Bread Dumpling Muffins with Mushroom Cream
The perfect bread dumpling muffins with mushroom cream recipe with a picture and simple step-by-step instructions.
- 1 Fresh shallot
- 1 tbsp Butter
- 350 ml Milk
- 300 g Baguette old
- 0,5 bunch Parsley
- 3 Eggs
- Salt and pepper
- 1 Fresh shallot
- 1 Clove of garlic
- 250 g King oyster mushrooms
- 250 g Mushrooms brown
- 2 tbsp Butter
- 1 tbsp Rapeseed oil
- 250 ml Vegetable broth
- 200 g Whipped cream
- 1 tsp Food starch
- 1 tbsp Water
- Salt and pepper
- Grated lemon peel
- 0,5 bunch Chives fresh
- 2 tbsp Pine nuts oblong
- Peel off shallot and cut into fine cubes. Melt 1 tablespoon of butter in a pan, fry shallots in it until translucent. Heat milk in a saucepan. Cut the baguette into small cubes, pluck the parsley leaves and roughly chop. Place the baguette with parsley, shallots, egg yolks, salt and pepper in a bowl. Pour warm milk over them. Let the mixture rest for about 20 minutes.
- Preheat the oven to 200 degrees (convection: 180 degrees). Beat the egg whites until stiff, carefully fold into the muffin mixture, season with salt and pepper. Line 2 muffin trays with 12 silicone molds and fill in the muffin mixture. Bake the muffins in the hot oven for about 20 minutes.

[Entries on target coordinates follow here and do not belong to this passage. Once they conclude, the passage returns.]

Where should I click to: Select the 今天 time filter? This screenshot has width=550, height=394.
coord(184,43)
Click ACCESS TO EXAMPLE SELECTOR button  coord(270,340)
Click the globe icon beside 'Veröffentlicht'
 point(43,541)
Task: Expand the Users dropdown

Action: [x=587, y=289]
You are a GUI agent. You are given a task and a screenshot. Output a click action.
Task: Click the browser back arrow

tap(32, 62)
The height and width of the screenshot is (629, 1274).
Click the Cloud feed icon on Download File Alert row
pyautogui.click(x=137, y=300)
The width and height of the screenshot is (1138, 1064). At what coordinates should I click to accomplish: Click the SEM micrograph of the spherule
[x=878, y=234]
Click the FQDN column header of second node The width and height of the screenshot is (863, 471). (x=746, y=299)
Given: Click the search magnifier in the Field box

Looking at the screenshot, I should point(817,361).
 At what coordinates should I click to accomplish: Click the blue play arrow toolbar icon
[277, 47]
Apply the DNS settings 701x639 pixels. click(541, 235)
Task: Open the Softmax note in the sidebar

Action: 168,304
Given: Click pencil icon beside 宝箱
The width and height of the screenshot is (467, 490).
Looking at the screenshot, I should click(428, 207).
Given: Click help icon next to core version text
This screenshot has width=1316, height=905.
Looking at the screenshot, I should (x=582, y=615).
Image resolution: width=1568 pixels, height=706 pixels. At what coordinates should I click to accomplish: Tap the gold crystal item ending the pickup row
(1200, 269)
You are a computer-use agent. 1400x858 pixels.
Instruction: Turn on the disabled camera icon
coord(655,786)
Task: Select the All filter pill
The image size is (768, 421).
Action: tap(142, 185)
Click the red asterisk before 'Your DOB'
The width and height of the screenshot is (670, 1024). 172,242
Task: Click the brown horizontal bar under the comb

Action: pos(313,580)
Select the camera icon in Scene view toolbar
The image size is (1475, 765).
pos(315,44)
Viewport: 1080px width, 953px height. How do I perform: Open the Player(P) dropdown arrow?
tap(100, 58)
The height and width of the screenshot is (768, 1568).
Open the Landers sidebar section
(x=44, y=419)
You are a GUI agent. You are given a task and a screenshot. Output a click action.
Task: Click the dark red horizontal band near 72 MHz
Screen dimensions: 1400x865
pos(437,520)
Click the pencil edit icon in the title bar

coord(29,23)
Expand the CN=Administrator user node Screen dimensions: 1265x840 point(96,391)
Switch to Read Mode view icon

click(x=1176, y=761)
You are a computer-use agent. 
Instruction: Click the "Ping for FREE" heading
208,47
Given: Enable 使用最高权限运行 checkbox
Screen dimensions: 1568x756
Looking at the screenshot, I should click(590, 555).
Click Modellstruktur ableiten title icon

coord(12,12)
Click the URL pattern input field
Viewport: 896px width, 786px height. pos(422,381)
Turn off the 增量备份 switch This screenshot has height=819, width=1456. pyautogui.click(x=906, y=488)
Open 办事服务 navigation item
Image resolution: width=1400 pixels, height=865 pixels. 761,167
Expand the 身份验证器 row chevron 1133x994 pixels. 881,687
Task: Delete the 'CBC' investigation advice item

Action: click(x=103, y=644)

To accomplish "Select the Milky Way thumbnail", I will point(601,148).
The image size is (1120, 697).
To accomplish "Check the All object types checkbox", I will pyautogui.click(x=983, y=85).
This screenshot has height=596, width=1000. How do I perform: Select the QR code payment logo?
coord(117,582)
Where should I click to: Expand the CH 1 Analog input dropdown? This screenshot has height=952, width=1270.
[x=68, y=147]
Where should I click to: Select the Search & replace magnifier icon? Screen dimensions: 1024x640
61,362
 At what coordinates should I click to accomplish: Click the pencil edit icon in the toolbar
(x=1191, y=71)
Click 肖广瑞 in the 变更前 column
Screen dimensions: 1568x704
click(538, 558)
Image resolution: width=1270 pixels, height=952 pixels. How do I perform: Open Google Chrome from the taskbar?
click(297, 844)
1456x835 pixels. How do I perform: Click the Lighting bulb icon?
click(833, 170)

- For the mushroom and cream sauce: peel off the shallot and garlic, finely dice or chop, clean the mushrooms, halve or quarter depending on the size.
- Heat the butter and oil in a large pan, sauté the shallot and garlic in it. Add all the mushrooms and fry well. Deglaze with the stock and simmer a little. Pour in the cream. Let simmer for 5 minutes. Season with salt, pepper and lemon zest Thicken with the starch and cut the chives into rolls.
- Roast the pine nuts in a pan without fat. Arrange on a plate with bread dumplings and mushroom cream and serve dusted with pine nuts.